There was a dramatic upsurge in violence in the Middle East yesterday as Israeli helicopters and tanks fired missiles at Palestinian security targets in the Gaza Strip. This was after Palestinians had fired mortar shells at a town inside Israel proper.
And Israeli and Arab leaders exchanged fiery rhetoric in the wake of Israel's aerial assault early yesterday morning on a Syrian installation in Lebanon.
The Palestinians fired six mortars from Gaza into Israel yesterday afternoon, two of which landed in the town of Sderot. There were no injuries and no damage to property.
While the Palestinians have fired mortars in recent weeks at Israeli communities on the Gaza border, yesterday's attack was a marked escalation, in that Sderot is several kilometres from the Strip. Most of the mortar attacks have also been aimed at Jewish settlements in Gaza, and this was the deepest attack inside Israel so far.
The Israeli response was swift, with tanks firing shells at Palestinian security installations in Gaza. Towards the late evening, Israel launched a second strike, this time unleashing helicopter gunships which hit Palestinian security targets in the central Gaza town of Dir el-Balah. The Palestinians reported a total of four people injured.
Meanwhile, Israeli leaders almost across the political spectrum justified the decision by their Prime Minister, Mr Ariel Sharon, to send his warplanes to bomb a Syrian radar station deep in Lebanon.

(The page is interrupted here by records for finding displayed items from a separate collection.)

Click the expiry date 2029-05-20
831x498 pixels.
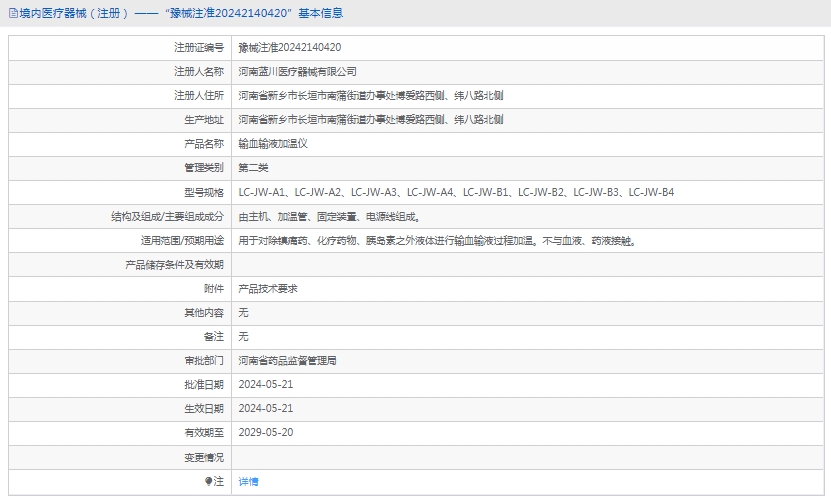[265, 432]
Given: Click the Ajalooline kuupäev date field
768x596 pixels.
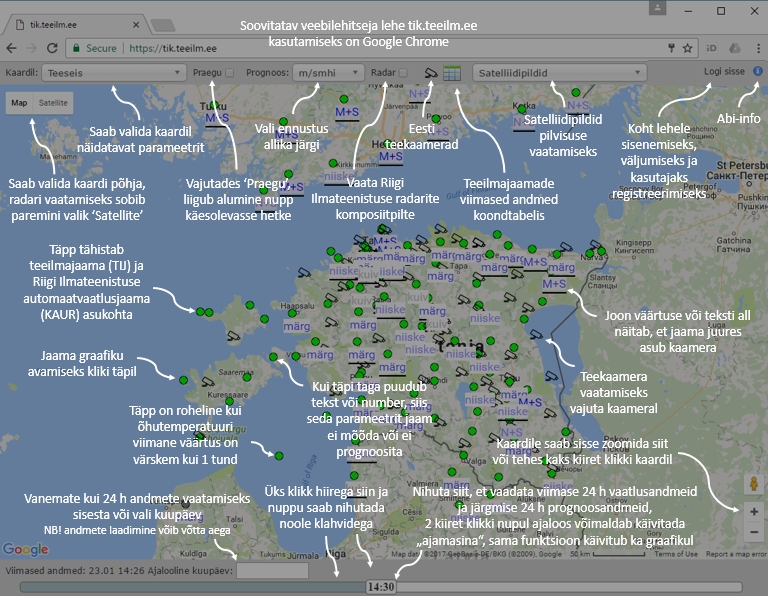Looking at the screenshot, I should (272, 570).
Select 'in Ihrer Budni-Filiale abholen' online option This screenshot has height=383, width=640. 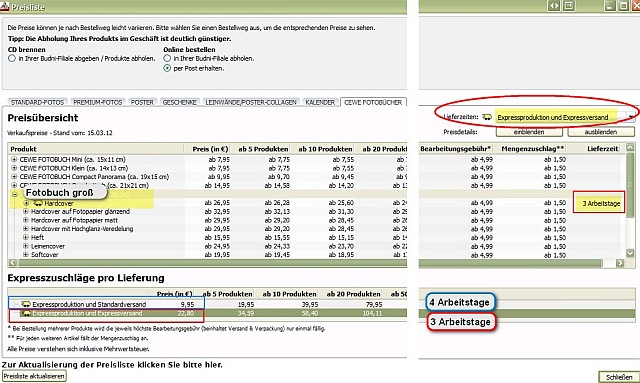click(x=167, y=58)
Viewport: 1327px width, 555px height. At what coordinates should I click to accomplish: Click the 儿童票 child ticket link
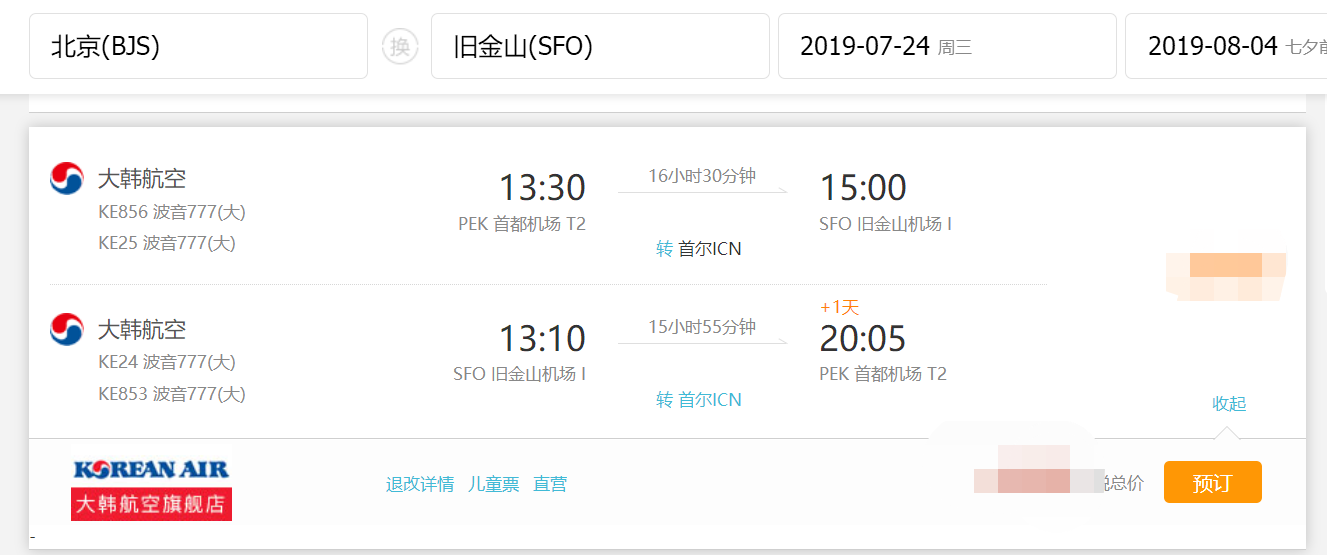(494, 484)
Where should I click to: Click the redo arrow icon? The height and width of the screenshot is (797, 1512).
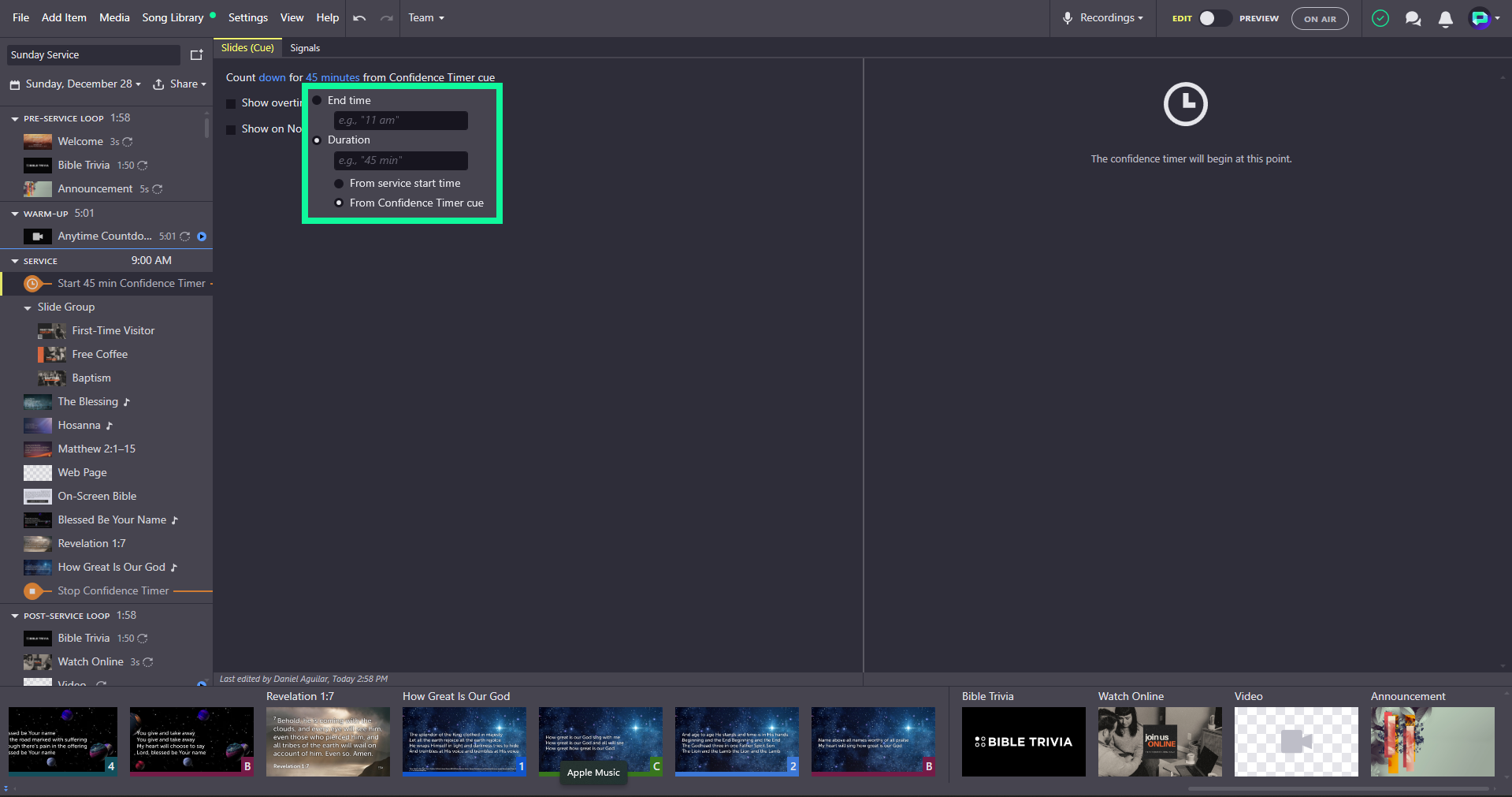pos(386,18)
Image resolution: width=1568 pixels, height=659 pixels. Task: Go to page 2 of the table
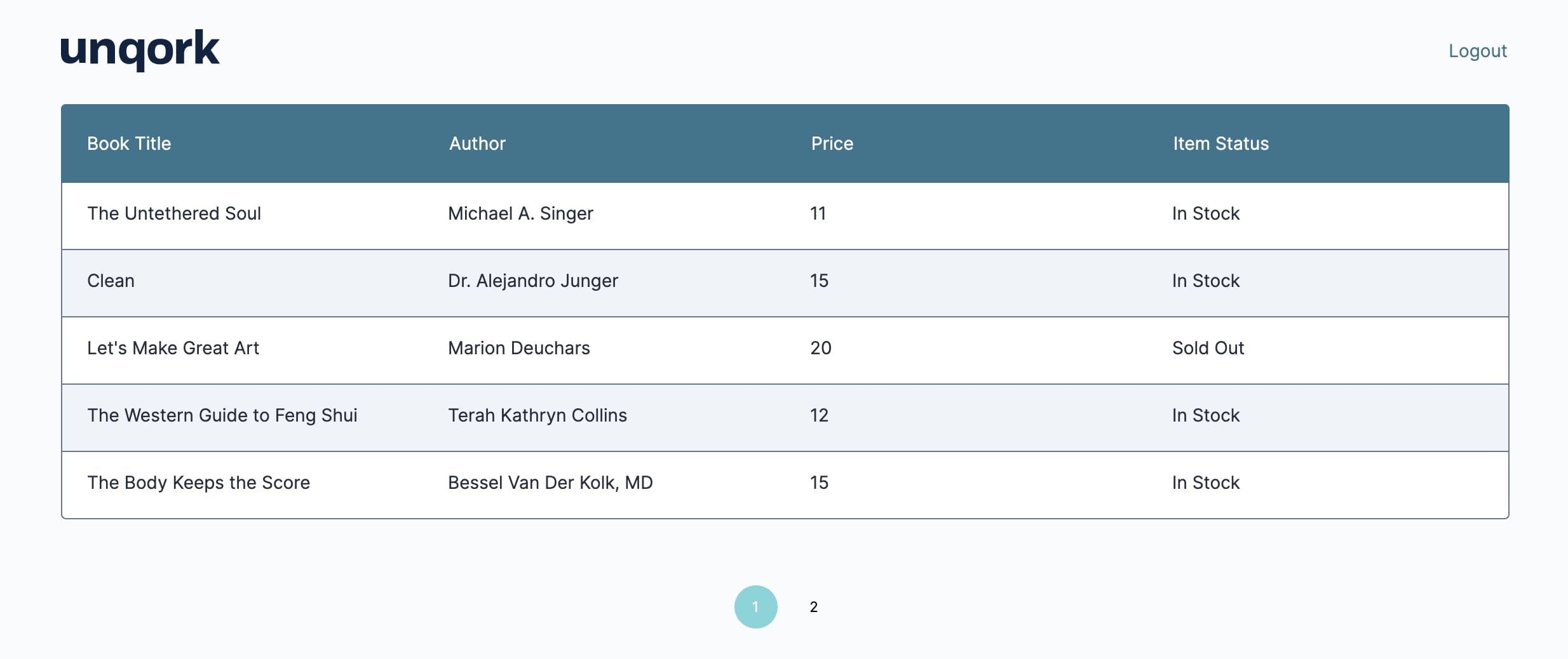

Three Syrian soldiers were killed and six injured in the first Israeli attack on a Syrian target in Lebanon.
Israeli Defence Minister Mr Benjamin Ben-Eliezer said that since Israel had withdrawn its troops from Lebanon in May last year it had followed a "policy of restraint" in the face of cross-border attacks by Shi'ite Hizbollah guerrillas, but that "new rules of the game" now applied in Lebanon.
Israel said the aerial attack was in response to the killing of an Israeli soldier who died Saturday in a Hizbollah attack on the Israeli-Lebanese border.
After hours of official silence in Damascus, Syrian Foreign Minister Mr Farouk A-Shara, who was visiting Moscow, yesterday said Israel had committed a "grave error" and that it would "receive the appropriate response at the appropriate time".
The United States yesterday blamed Hizbollah guerrillas for the escalating violence.